▶ **WHAT TO DO**
When the data below is printed, every line must match exactly and the images must be absent.

▶ **MATERIALS PROVIDED**
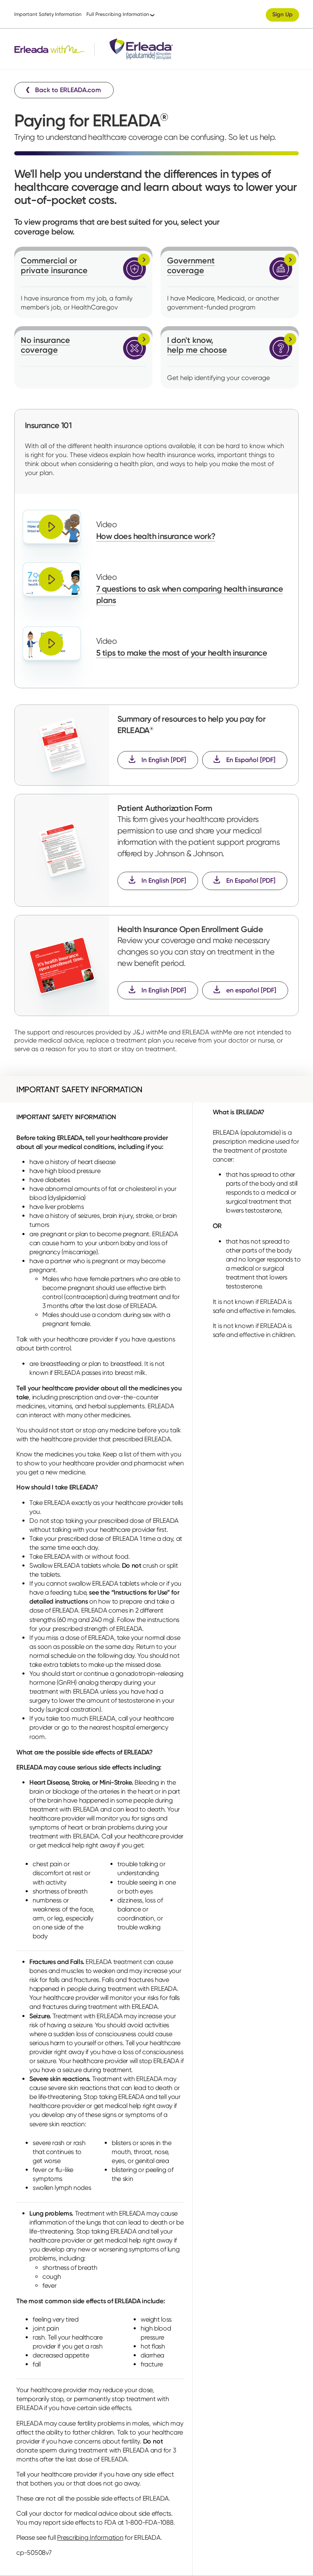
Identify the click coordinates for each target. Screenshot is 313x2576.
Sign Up (282, 14)
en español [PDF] (251, 990)
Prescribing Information (90, 2537)
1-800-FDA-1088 (150, 2522)
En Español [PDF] (251, 760)
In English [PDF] (163, 760)
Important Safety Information (48, 14)
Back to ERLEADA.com (68, 90)
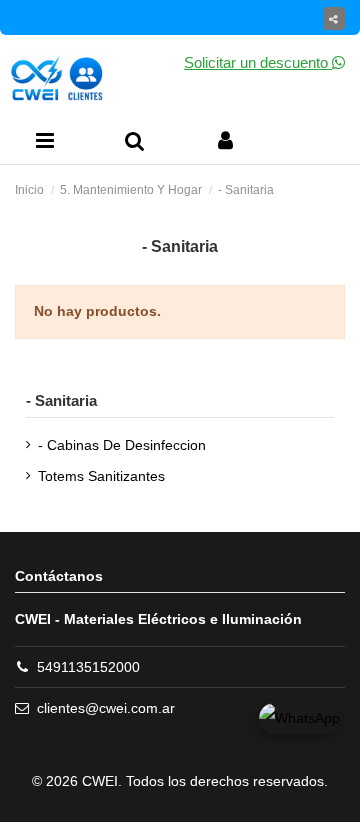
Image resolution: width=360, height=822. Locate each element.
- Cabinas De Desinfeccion (122, 445)
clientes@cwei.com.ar (106, 708)
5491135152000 (88, 667)
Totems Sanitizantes (101, 476)
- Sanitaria (61, 400)
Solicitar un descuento (258, 62)
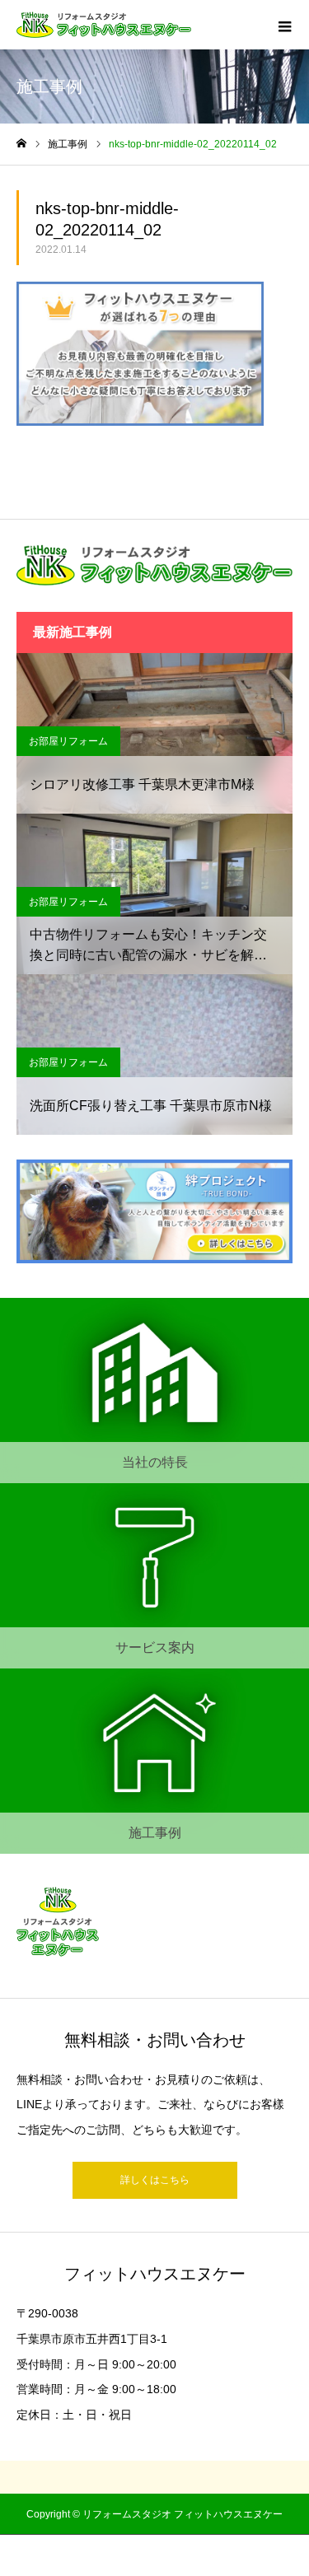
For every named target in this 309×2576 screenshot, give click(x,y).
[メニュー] (284, 24)
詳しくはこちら (155, 2180)
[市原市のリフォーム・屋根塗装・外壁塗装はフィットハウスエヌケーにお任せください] (103, 25)
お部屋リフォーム (68, 741)
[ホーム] (21, 143)
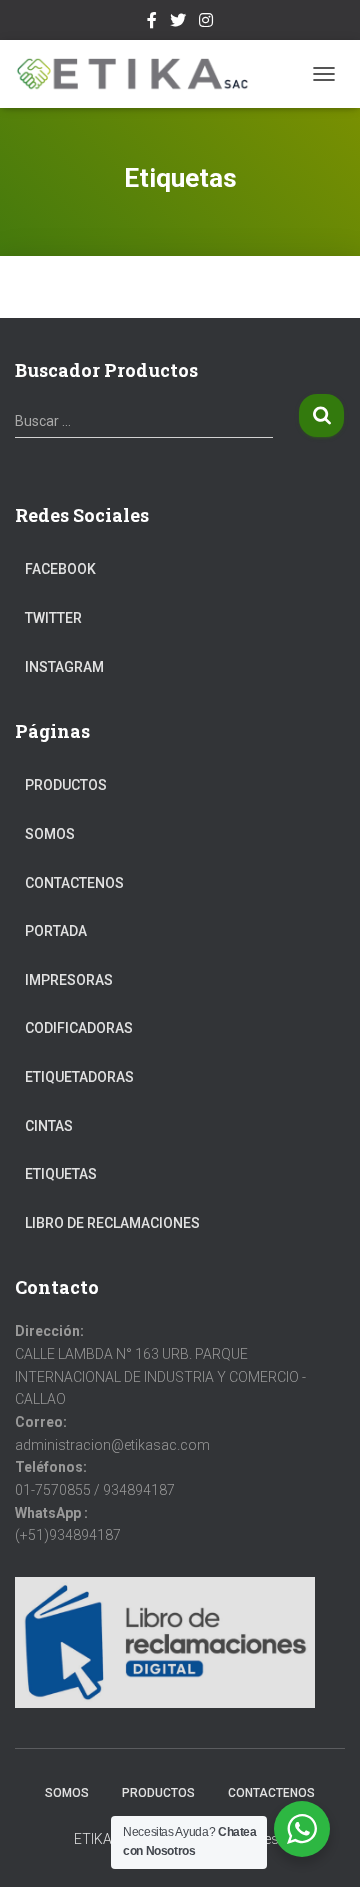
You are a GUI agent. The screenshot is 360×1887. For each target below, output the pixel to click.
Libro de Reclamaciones (112, 1223)
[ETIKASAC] (140, 74)
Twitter (178, 23)
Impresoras (69, 980)
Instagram (206, 23)
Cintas (49, 1126)
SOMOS (50, 834)
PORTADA (56, 931)
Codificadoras (79, 1028)
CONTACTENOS (74, 883)
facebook (152, 23)
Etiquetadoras (79, 1077)
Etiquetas (61, 1174)
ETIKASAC (106, 1839)
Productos (66, 785)
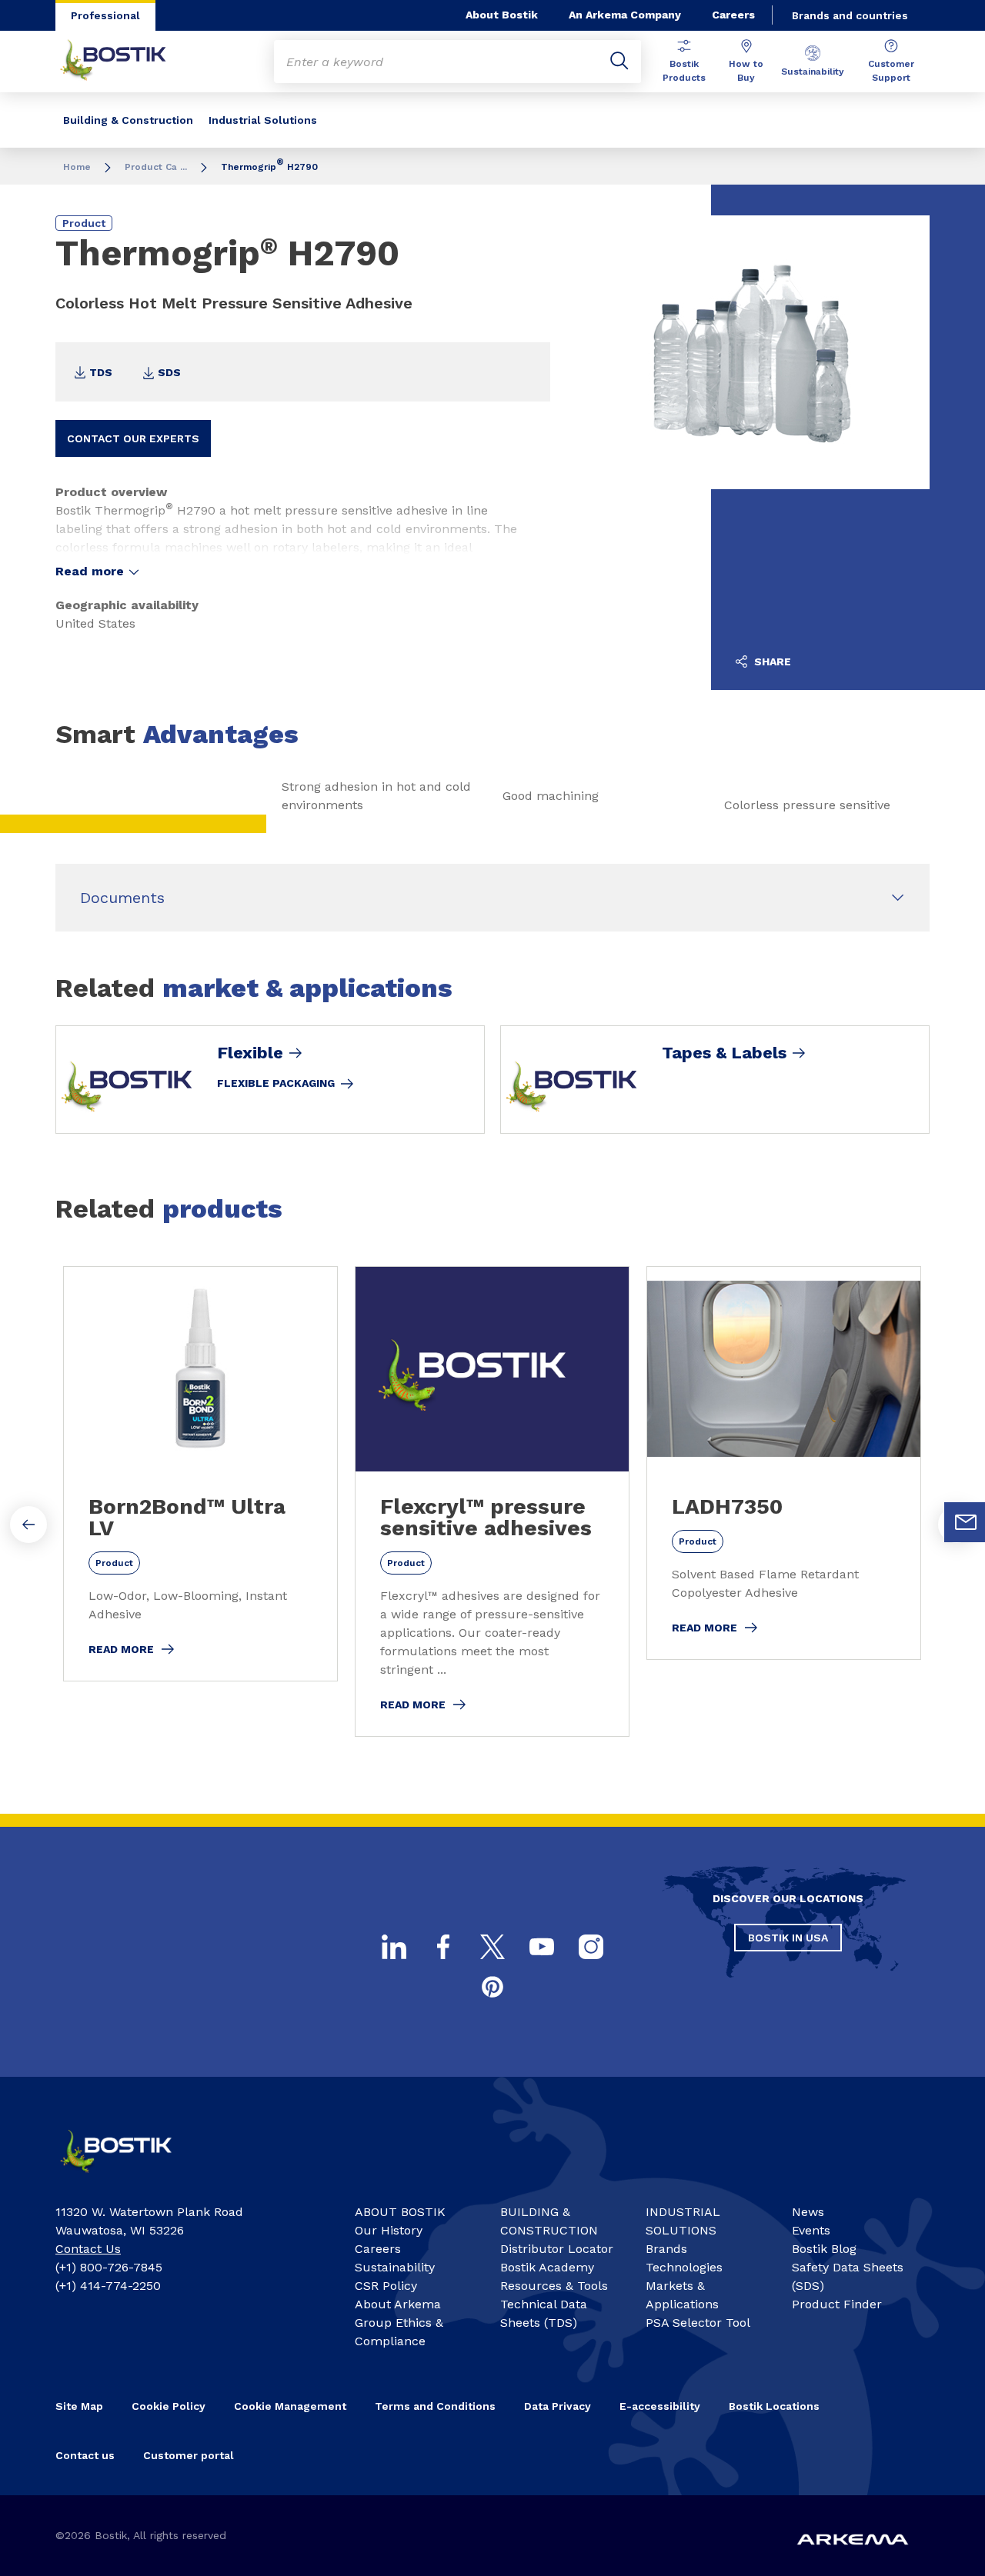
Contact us (85, 2455)
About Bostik (502, 14)
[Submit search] (619, 61)
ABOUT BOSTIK (400, 2211)
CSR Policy (386, 2285)
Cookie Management (290, 2406)
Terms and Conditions (435, 2406)
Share (771, 661)
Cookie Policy (168, 2406)
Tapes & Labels (724, 1053)
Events (811, 2230)
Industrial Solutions (263, 120)
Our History (388, 2230)
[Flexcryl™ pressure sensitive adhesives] (492, 1501)
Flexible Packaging (276, 1083)
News (808, 2211)
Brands (666, 2248)
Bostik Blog (824, 2248)
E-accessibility (659, 2406)
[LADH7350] (783, 1463)
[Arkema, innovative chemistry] (128, 2178)
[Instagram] (591, 1946)
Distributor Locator (556, 2248)
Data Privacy (557, 2406)
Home (77, 167)
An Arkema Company (625, 14)
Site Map (79, 2406)
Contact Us (88, 2248)
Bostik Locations (774, 2406)
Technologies (684, 2267)
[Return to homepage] (124, 61)
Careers (733, 14)
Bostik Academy (547, 2267)
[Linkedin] (394, 1946)
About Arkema (398, 2304)
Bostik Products (684, 70)
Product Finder (837, 2304)
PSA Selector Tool (698, 2322)
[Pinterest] (492, 1986)
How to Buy (746, 70)
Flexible (250, 1053)
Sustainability (812, 71)
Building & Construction (128, 120)
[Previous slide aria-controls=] (28, 1524)
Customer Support (891, 70)
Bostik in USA (788, 1937)
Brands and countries (850, 15)
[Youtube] (541, 1946)
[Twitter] (492, 1946)
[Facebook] (443, 1946)
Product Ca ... (156, 167)
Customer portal (188, 2455)
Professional (105, 15)
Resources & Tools (554, 2285)
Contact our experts (133, 438)
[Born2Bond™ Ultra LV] (200, 1474)
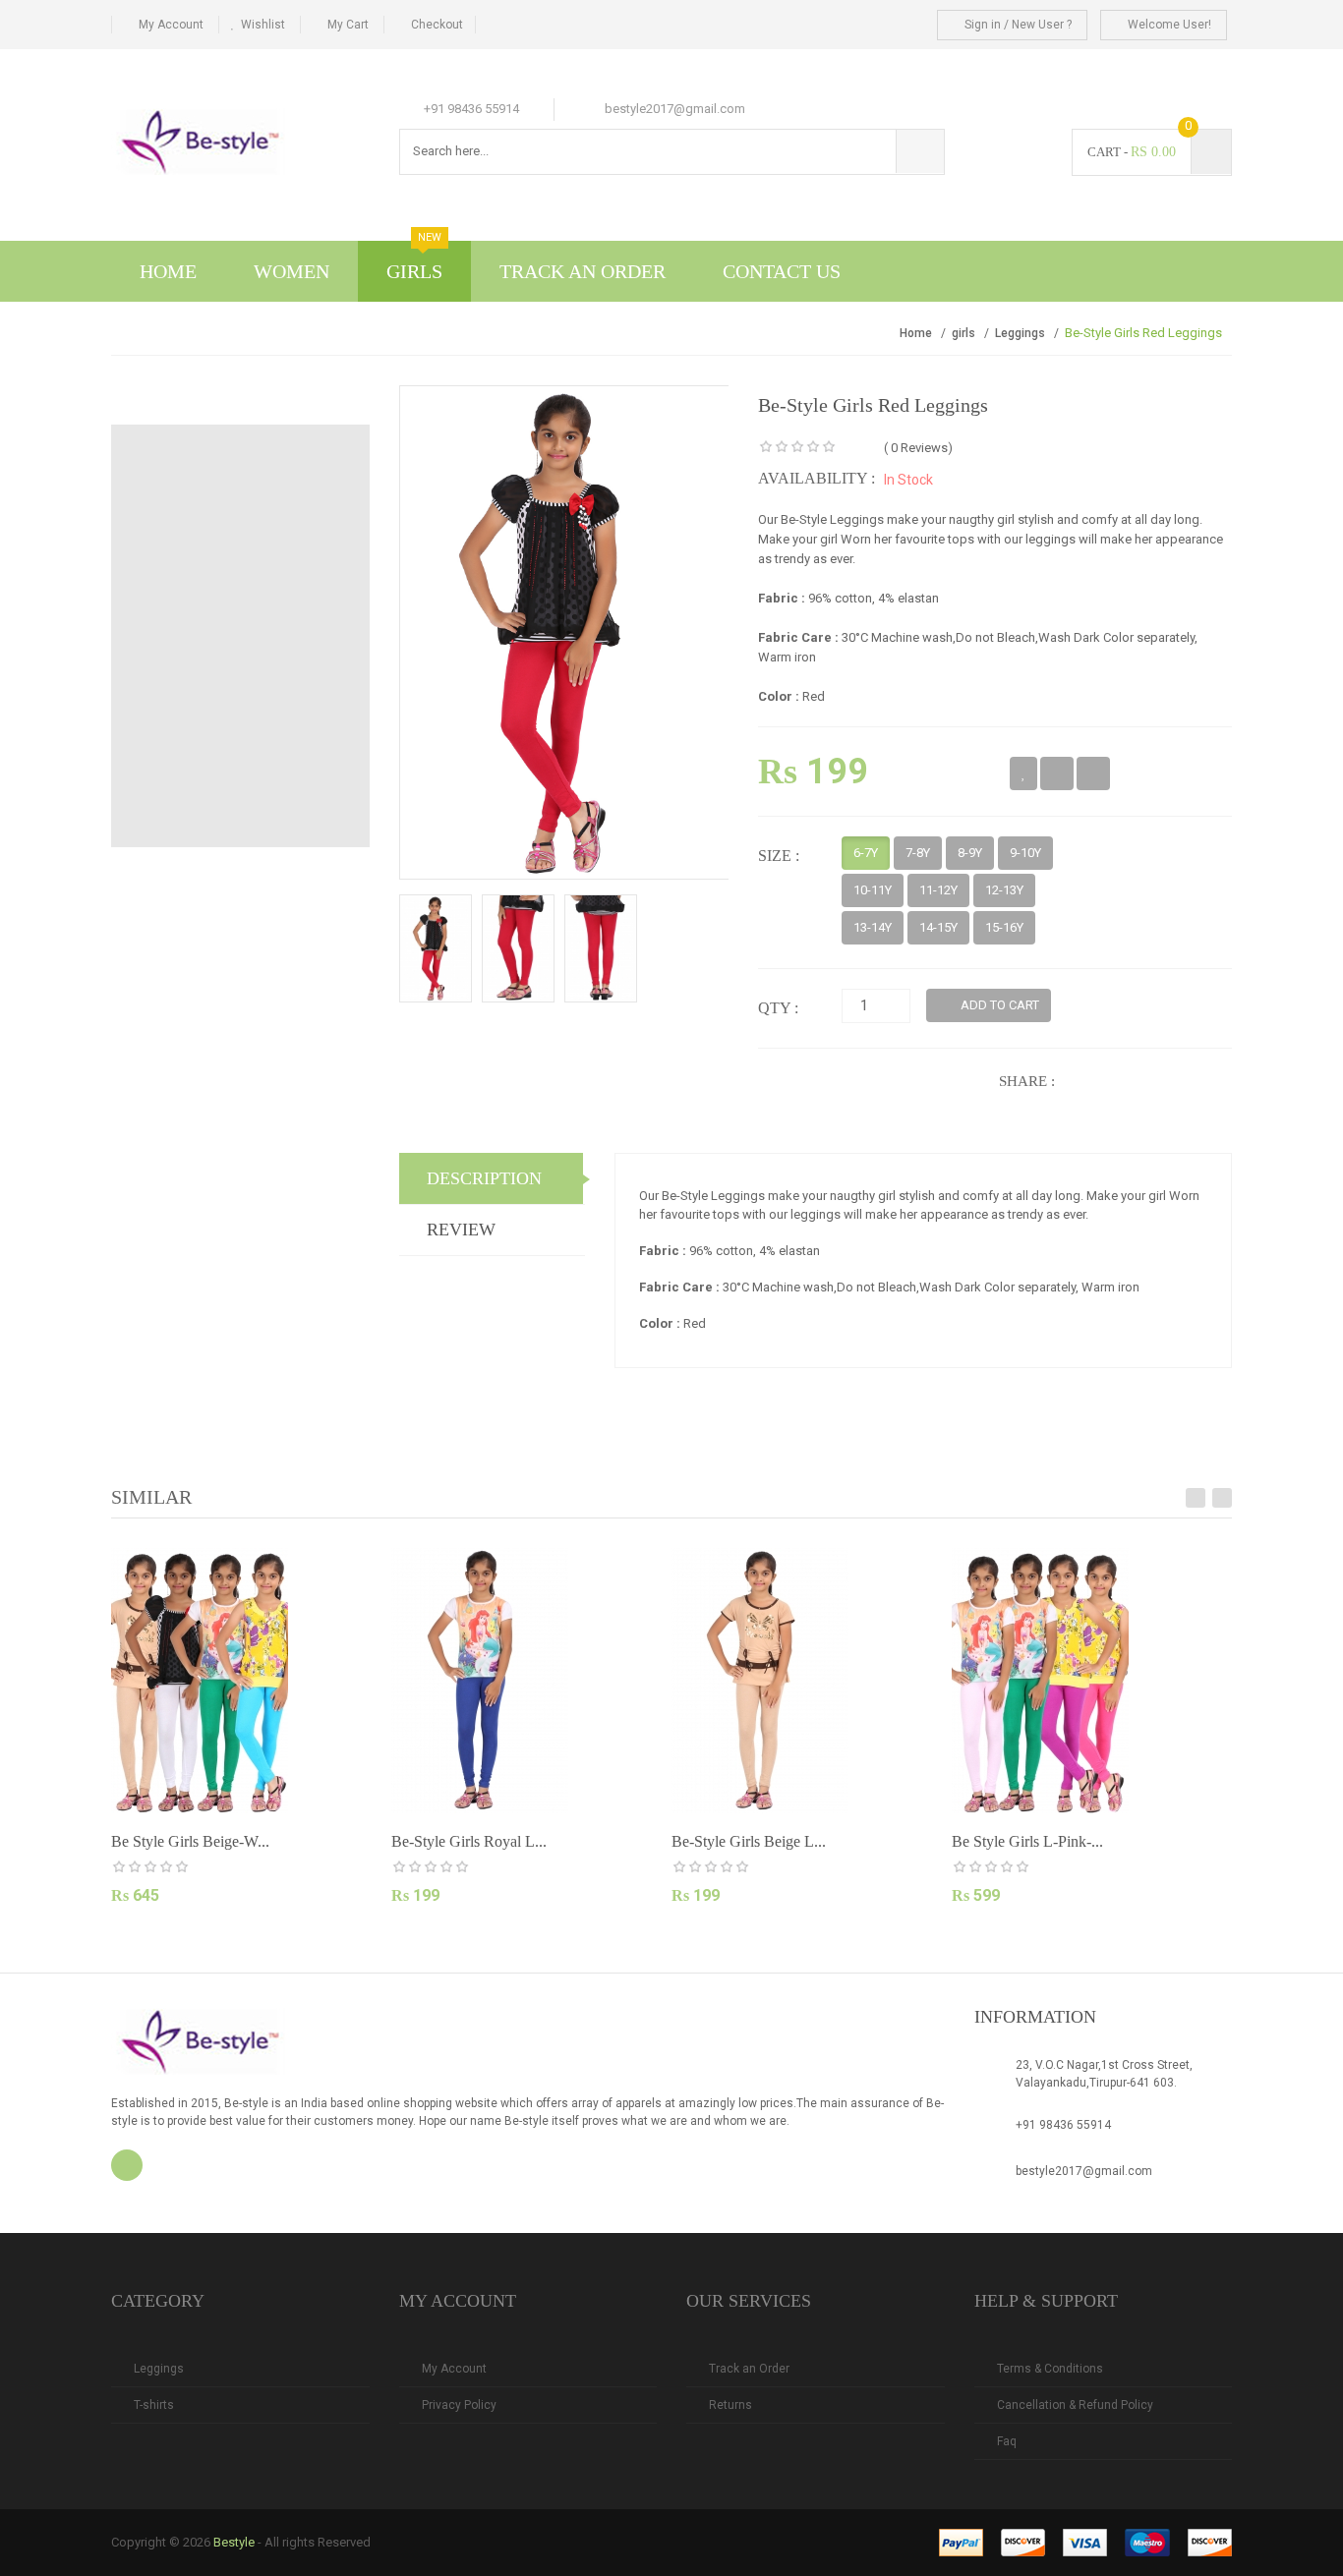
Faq (1007, 2441)
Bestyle (234, 2542)
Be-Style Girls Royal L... (469, 1841)
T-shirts (154, 2405)
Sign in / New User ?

▶ **TASK RESPONSE**
Identify the click coordinates for each target. Screenshot is 313x2576.
Sign Up (282, 14)
en español [PDF] (251, 990)
Prescribing Information (90, 2537)
1-800-FDA-1088 (150, 2522)
En Español [PDF] (251, 760)
In English [PDF] (163, 760)
Important Safety Information (48, 14)
Back to ERLEADA.com (68, 90)
Image resolution: width=360, height=822. Locate each element.
- Cabinas De Desinfeccion (122, 445)
clientes@cwei.com.ar (106, 708)
5491135152000 (88, 667)
Totems Sanitizantes (101, 476)
- Sanitaria (61, 400)
Solicitar un descuento (258, 62)
For every named target in this 309×2576 screenshot, give click(x,y).
[メニュー] (284, 24)
詳しくはこちら (155, 2180)
[市原市のリフォーム・屋根塗装・外壁塗装はフィットハウスエヌケーにお任せください] (103, 25)
お部屋リフォーム (68, 741)
[ホーム] (21, 143)
You are a GUI agent. The screenshot is 360×1887. For each target below, output the pixel to click.
Libro de Reclamaciones (112, 1223)
[ETIKASAC] (140, 74)
Twitter (178, 23)
Impresoras (69, 980)
Instagram (206, 23)
Cintas (49, 1126)
SOMOS (50, 834)
PORTADA (56, 931)
Codificadoras (79, 1028)
CONTACTENOS (74, 883)
facebook (152, 23)
Etiquetadoras (79, 1077)
Etiquetas (61, 1174)
ETIKASAC (106, 1839)
Productos (66, 785)
Contact us (85, 2455)
About Bostik (502, 14)
[Submit search] (619, 61)
ABOUT BOSTIK (400, 2211)
CSR Policy (386, 2285)
Cookie Management (290, 2406)
Terms and Conditions (435, 2406)
Share (771, 661)
Cookie Policy (168, 2406)
Tapes & Labels (724, 1053)
Events (811, 2230)
Industrial Solutions (263, 120)
Our History (388, 2230)
[Flexcryl™ pressure sensitive adhesives] (492, 1501)
Flexible Packaging (276, 1083)
News (808, 2211)
Brands (666, 2248)
Bostik Blog (824, 2248)
E-accessibility (659, 2406)
[LADH7350] (783, 1463)
[Arkema, innovative chemistry] (128, 2178)
[Instagram] (591, 1946)
Distributor Locator (556, 2248)
Data Privacy (557, 2406)
Home (77, 167)
An Arkema Company (625, 14)
Site Map (79, 2406)
Contact Us (88, 2248)
Bostik Locations (774, 2406)
Technologies (684, 2267)
[Return to homepage] (124, 61)
Careers (733, 14)
Bostik Academy (547, 2267)
[Linkedin] (394, 1946)
About Arkema (398, 2304)
Bostik Products (684, 70)
Product Finder (837, 2304)
PSA Selector Tool (698, 2322)
[Pinterest] (492, 1986)
How to Buy (746, 70)
Flexible (250, 1053)
Sustainability (812, 71)
Building & Construction (128, 120)
[Previous slide aria-controls=] (28, 1524)
Customer Support (891, 70)
Bostik in USA (788, 1937)
Brands and countries (850, 15)
[Youtube] (541, 1946)
[Twitter] (492, 1946)
[Facebook] (443, 1946)
Product Ca ... (156, 167)
Customer portal (188, 2455)
Professional (105, 15)
Resources & Tools (554, 2285)
Contact our experts (133, 438)
[Born2Bond™ Ultra LV] (200, 1474)
Faq (1007, 2441)
Bestyle (234, 2542)
Be-Style Girls Royal L... (469, 1841)
T-shirts (154, 2405)
Sign in / New User ?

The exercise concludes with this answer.